Tugas Anda:
Jawablah pertanyaan berikut berdasarkan tulisan blog tentang tradisi sidang tugas akhir di bawah ini.
(a) Pada hari dan tanggal berapa tulisan itu dimuat?
(b) Siapa nama penulisnya?
(c) Apa yang ingin dilakukan penulis pada Ramadhan kali ini?

Blue Fire Pointer
Kamis, 18 Juni 2015

SEPERTINYA ADA YANG NGGA BENER DENGAN TRADISI SIDANG TUGAS AKHIR DIKAMPUSKU

SEPERTINYA ADA YANG NGGA BENER DENGAN TRADISI SIDANG TUGAS AKHIR DIKAMPUSKU


Oleh : Mohammad Khadziqun Nuha

Ini ada ngga sih yang nungguin tulisan-tulisanku? Sebagai penulis berbakat (at least) pujaan para ibu-ibu PKK dan gadis-gadis yang khilaf, aku berhusnudzon ada aja deh biar kian semangat menelorkan karya (yang ingin muntah silakan). Memang, belakangan ini passion menulisku sedang luntur. Jujur, banyak beban pikiran yang menghinggapi. Tapi yasudahlah, bukan itu yang ingin kubahas kali ini. Toh ini bukan sinetron Indonesia yang membutuhkan tisu untuk menikmatinya. Intinya pada Ramadhan kali ini aku ingin lebih produktif untuk melakukan reproduksi karya tulis.

Data Tersedia:
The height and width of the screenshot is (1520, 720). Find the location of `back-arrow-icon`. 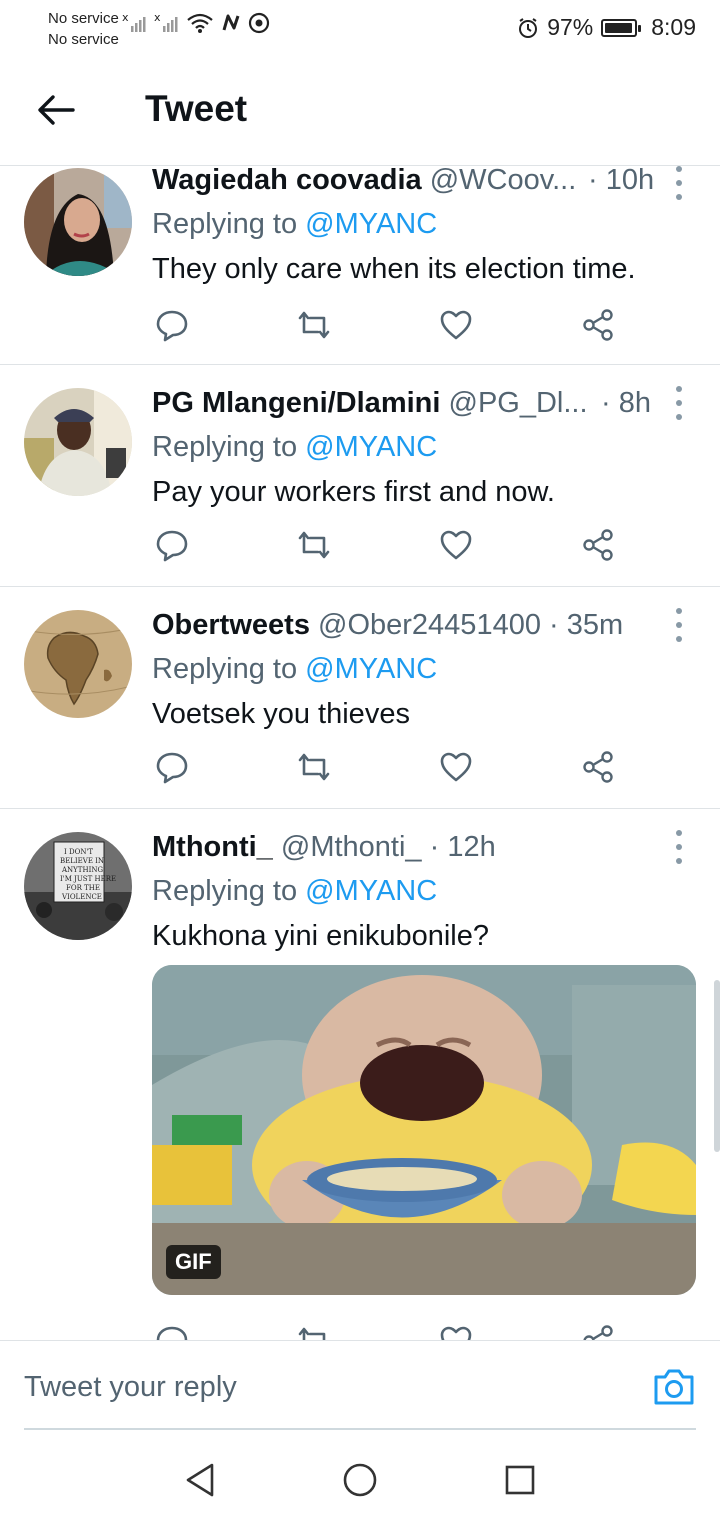

back-arrow-icon is located at coordinates (56, 110).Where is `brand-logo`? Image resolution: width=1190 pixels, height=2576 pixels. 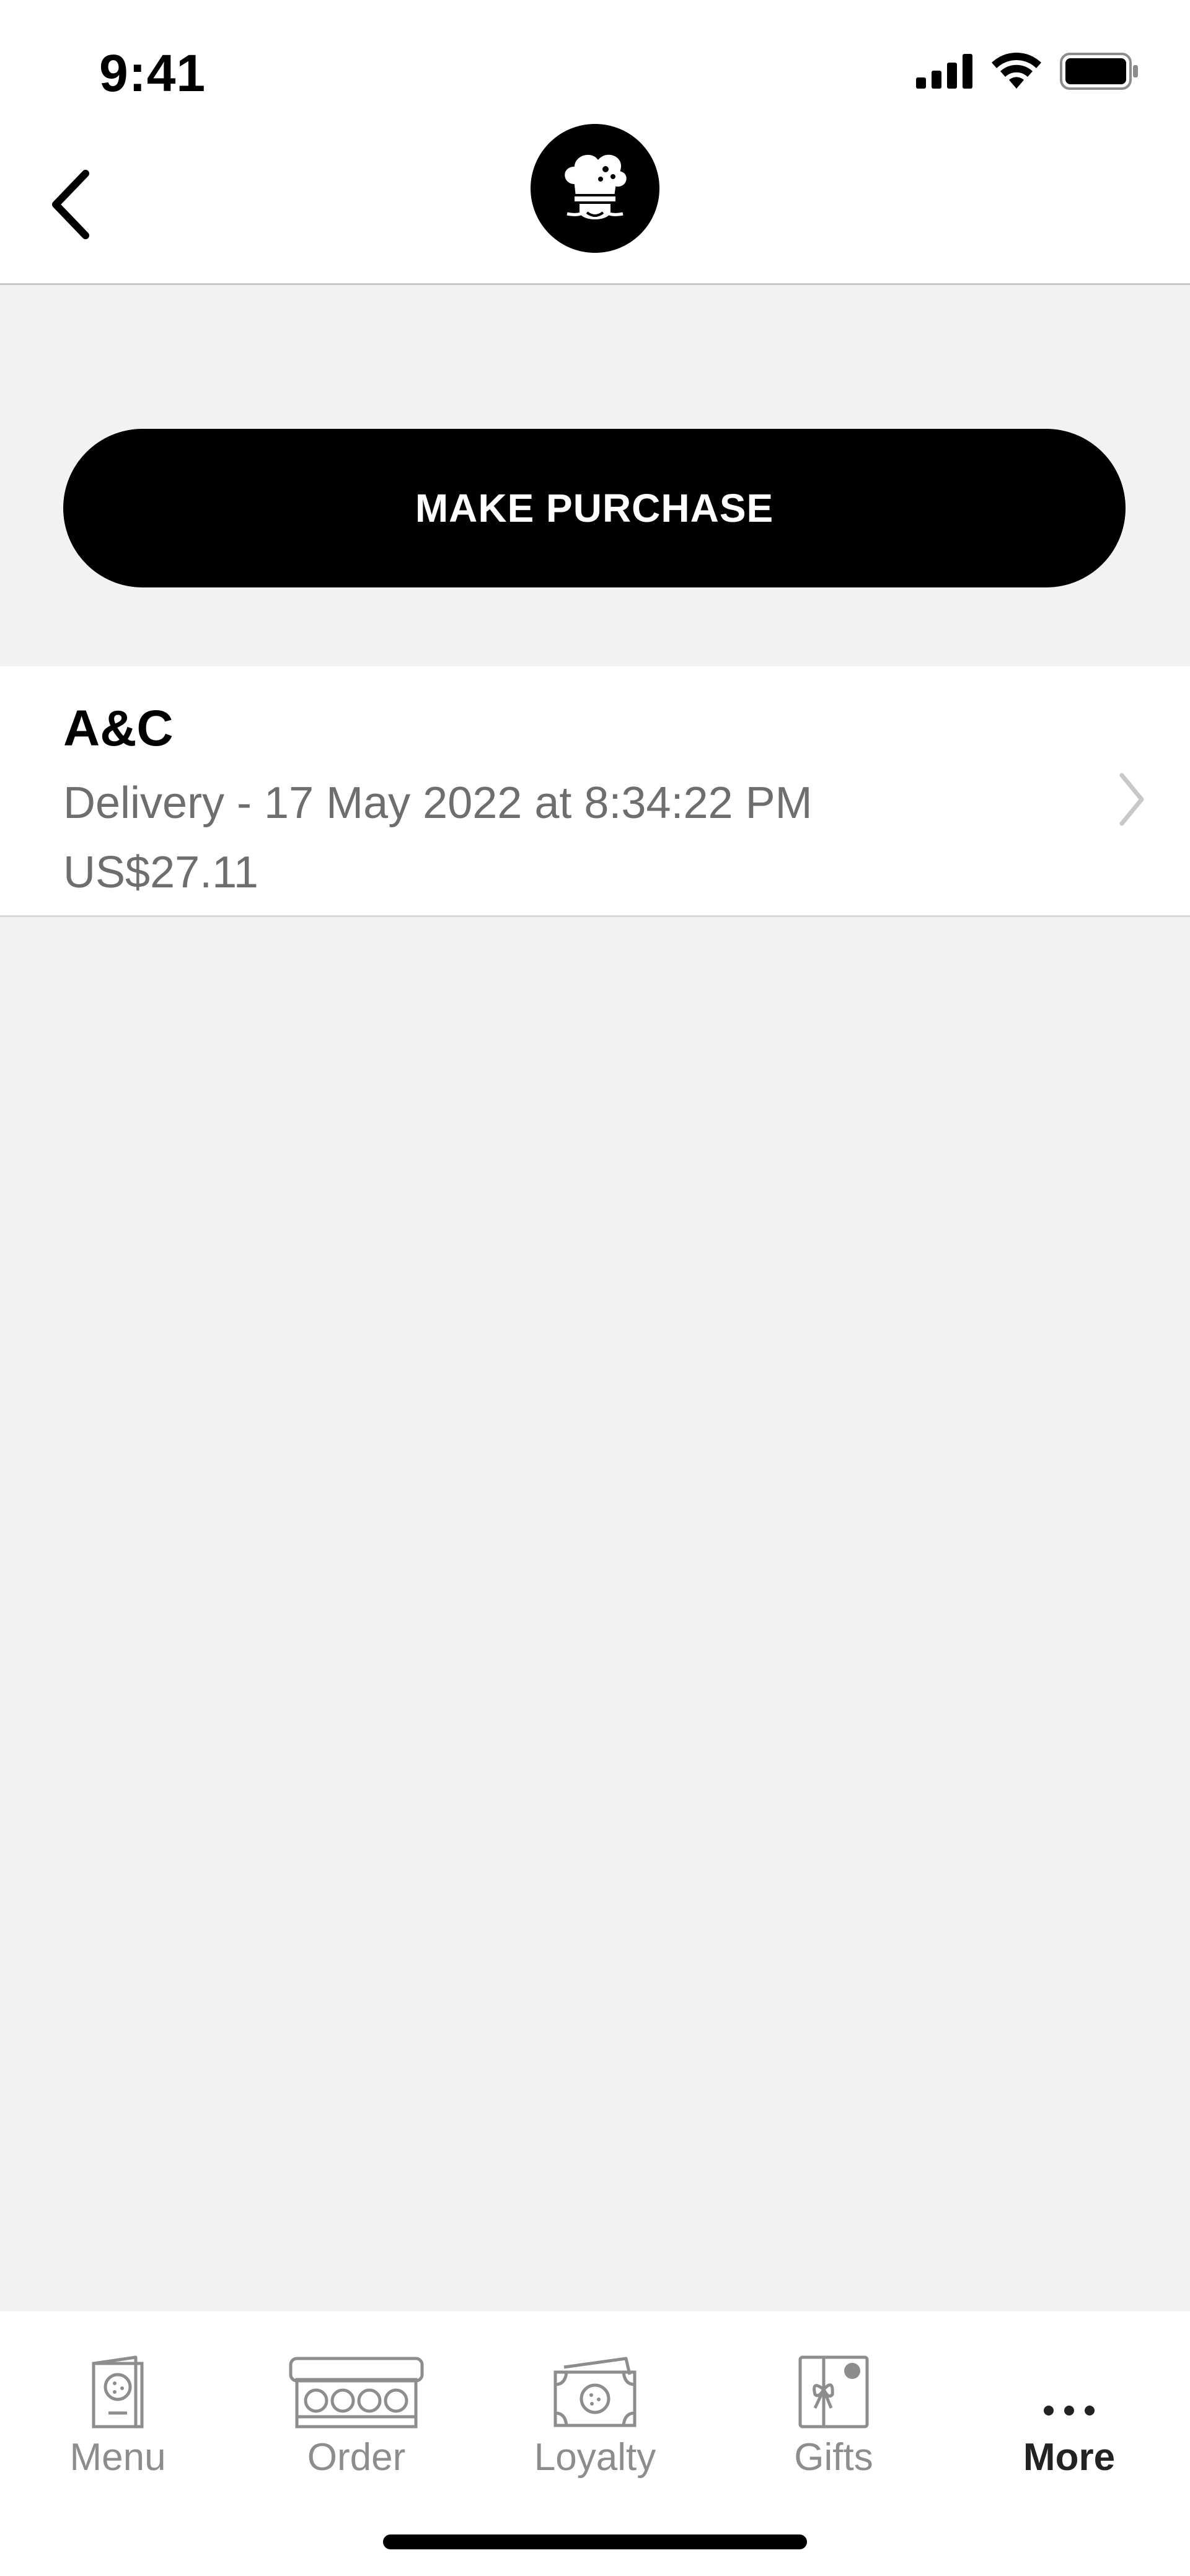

Jawaban Tugas:
(a) Kamis, 18 Juni 2015.
(b) Mohammad Khadziqun Nuha.
(c) Penulis ingin lebih produktif melakukan reproduksi karya tulis.